Stored data entries
· · · ·

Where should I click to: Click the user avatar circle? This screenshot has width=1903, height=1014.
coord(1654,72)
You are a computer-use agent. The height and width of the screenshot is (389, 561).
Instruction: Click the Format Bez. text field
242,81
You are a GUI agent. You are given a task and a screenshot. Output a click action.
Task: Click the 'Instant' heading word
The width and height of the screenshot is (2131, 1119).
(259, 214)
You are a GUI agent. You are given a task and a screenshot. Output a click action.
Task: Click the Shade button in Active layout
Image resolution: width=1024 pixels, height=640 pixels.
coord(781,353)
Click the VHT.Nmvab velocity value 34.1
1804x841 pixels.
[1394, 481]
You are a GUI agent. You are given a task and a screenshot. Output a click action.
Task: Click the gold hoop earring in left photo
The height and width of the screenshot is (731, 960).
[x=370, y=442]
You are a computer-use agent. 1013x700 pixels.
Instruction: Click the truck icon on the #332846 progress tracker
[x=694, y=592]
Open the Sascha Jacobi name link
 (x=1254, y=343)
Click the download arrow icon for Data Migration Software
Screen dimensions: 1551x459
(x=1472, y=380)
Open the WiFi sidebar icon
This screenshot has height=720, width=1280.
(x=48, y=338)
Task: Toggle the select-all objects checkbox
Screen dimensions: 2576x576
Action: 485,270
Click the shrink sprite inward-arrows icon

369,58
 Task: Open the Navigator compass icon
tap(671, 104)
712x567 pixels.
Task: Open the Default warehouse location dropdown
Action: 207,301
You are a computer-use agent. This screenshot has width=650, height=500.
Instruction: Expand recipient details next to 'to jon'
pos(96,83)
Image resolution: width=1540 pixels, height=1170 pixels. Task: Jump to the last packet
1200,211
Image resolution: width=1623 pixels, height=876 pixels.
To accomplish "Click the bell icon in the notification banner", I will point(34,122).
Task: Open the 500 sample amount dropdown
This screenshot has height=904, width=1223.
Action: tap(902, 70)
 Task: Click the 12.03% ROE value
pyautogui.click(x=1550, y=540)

· · · ·

Report only how many lines above include "computer".

3